[Screenshot grounding data]
= = =
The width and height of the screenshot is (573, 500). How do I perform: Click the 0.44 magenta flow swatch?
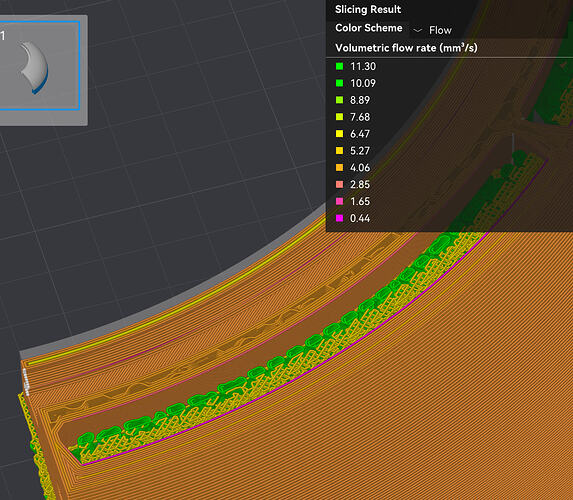click(339, 218)
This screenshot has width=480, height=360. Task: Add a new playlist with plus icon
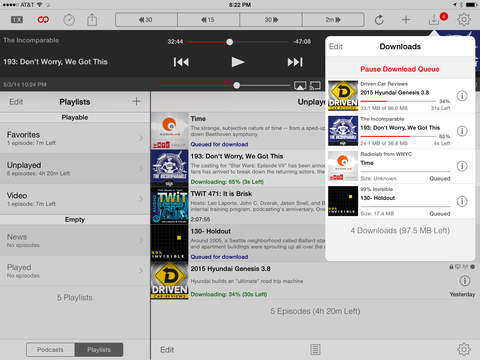(136, 101)
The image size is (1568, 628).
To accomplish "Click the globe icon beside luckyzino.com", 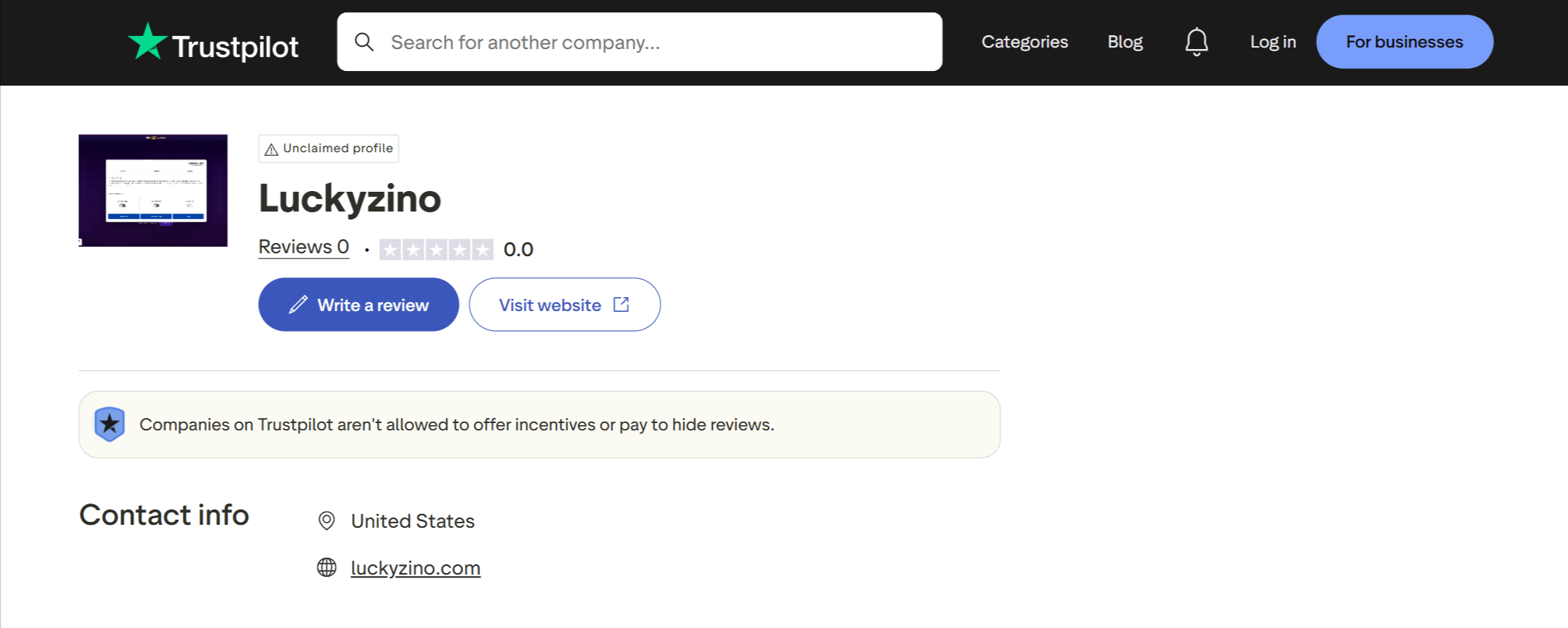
= = =
Please retype the lines from the one containing "The image size is (1568, 628)." through the last line of the records above, exactly as written, and leave out any pictures.

The image size is (1568, 628).
To accomplish "Click the globe icon beside luckyzino.com", 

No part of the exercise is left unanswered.